Spent the afternoon resting on a banana lounge by the pool. Jeff also had a hamam, which he rated very highly. Kim opted for just a shower. Chatted with a fellow traveller from New York and also phoned Mehmet for a chat. It is their busy season so we weren't able to catch up in person.

Finally 7:15 pm approached so we stationed ourselves near the tour office to await our shuttle bus. We were booked on the airport shuttle so when it arrived we gave him our luggage and jumped in. He seemed a bit confused when we said we were going to the otogar and went to ask the hotel manager. After some discussions and a call to someone else, it turned out there were two shuttle buses tonight and we were meant to be on the second one, so all our luggage was unloaded and reloaded into the other minibus that had arrived and away we went. The bus pulled up across the road from the otogar and we and a couple of others were unloaded. The otogar (bus station) at Kayseri is an impressive place. A huge terminal building with all the bus companies having their kiosks in a circle in the middle. We found Devran and exchanged our printout for a ticket. Another couple from our minibus were also traveling to Urfa but it seems their bus left half an hour later than ours. There were a couple of cafes at either side of the terminal. Jeff had some dinner, Kim had some sprite, and we chatted with Wendy and Terry, the Canadians who were also heading to Urfa. They were particularly keen to see Gobekli Tepe but had made no arrangements apart from accommodation I think. They went off for a walk around, we found a seat in the waiting area and watched fellow passengers. As usual, we were quite fascinating to them, with many staring at us and a few coming up to ask "where are you from?". Also made use of the facities (1 TL to enter at a turnstile) where they even had one sitting toilet along with several squat ones.
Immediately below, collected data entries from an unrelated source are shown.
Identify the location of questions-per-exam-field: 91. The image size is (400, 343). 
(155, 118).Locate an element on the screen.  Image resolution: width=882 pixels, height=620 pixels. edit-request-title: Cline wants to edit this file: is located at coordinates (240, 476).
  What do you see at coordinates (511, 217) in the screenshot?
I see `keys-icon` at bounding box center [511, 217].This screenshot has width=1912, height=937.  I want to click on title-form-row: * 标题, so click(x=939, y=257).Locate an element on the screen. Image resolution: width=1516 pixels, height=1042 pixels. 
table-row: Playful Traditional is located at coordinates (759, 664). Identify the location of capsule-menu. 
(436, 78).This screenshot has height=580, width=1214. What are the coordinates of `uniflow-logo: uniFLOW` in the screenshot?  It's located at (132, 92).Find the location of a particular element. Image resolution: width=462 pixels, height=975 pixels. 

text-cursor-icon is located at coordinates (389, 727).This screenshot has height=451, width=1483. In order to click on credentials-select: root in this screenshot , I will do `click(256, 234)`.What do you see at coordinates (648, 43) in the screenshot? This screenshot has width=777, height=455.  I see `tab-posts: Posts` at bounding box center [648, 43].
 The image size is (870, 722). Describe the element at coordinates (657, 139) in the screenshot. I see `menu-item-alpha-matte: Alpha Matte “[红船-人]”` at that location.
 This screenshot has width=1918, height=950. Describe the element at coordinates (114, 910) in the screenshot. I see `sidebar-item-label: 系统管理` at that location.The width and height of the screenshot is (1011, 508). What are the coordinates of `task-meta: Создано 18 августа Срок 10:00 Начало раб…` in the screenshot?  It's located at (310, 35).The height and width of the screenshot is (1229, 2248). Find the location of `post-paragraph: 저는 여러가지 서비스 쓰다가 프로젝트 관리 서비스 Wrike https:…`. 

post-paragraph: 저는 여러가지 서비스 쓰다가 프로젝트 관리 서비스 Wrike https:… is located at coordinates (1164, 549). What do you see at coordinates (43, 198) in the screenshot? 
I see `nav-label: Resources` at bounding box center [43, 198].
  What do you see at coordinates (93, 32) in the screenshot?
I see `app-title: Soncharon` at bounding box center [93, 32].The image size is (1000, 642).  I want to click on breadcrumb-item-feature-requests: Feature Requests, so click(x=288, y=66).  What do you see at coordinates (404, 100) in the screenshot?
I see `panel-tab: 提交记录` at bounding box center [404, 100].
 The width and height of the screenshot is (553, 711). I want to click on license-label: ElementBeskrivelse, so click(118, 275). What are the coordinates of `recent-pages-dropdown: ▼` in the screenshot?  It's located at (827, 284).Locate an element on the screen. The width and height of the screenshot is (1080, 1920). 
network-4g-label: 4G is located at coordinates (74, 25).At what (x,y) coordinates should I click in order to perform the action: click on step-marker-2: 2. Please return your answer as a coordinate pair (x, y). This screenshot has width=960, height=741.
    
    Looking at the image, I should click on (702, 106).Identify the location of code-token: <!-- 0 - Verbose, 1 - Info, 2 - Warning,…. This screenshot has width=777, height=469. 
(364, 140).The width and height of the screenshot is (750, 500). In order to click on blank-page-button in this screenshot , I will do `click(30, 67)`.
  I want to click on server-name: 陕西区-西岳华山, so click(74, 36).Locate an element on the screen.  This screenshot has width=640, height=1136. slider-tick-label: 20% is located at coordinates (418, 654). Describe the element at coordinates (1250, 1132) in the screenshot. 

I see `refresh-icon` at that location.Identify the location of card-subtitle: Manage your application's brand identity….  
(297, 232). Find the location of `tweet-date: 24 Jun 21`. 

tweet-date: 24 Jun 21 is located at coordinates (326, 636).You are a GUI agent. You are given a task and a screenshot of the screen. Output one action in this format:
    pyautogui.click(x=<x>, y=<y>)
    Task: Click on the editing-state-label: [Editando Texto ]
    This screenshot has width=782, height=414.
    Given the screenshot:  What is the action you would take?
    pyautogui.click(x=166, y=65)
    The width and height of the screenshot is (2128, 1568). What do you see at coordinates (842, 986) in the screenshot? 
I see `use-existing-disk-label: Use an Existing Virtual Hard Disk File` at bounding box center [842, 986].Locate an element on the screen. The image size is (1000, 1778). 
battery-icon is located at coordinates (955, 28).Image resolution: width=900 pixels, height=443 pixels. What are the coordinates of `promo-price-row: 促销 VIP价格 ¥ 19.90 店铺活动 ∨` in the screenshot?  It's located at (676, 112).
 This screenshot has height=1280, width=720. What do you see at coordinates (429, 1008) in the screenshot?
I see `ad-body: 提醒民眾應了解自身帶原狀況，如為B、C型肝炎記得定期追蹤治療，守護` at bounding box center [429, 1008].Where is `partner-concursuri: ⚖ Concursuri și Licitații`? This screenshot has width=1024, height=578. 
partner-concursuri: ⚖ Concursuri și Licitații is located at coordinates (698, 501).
As 11:30 approached we made our way to Gate 4 to await our bus. There must have been 20 or 30 gates and even at this time of night lots of buses coming and going and people milling around. At Gate 4 there were lots of people with not only luggage but also piles of big sacks of produce. Our bus arrived and there was a surge to load everyone's gear into the massive holds under the bus. We were given luggage tags and a stub for each item and climbed on board. Turkey has a great bus system, with large, modern, air conditioned coaches. The TV screen once we got going was showing some sort of Turkish soapie. The attendant came down the aisle offering snacks and drinks. Thankfully a little later the lights were dimmed and Tv turned off and we were able to get some rest. Every so often the bus would stop in some town to drop off or pick up passengers. At about 3am we stopped at what must have been a larger place. Not as flash as Kayseri otogar but still buses coming and going and stalls open at this time of night. It looked pretty agricultural. The other bus was also there, having caught up to us somewhere along the way. This was a loo stop as well as changing over passengers. After a stop of about 20 minutes we headed off again on our journey. Continued to try and snooze. The seats reclined a bit so it wasn't too bad. A while later the sky started to lighten and we could see the countryside. Mainly pretty dry and barren , and variously hilly/rocky and long plains. When we got to Gaziantep, all the passengers for Urfa were told to change to the other bus, so we had to move all our luggage across and find seats again. Onward we went and eventually arrived at Sanliurfa, our destination.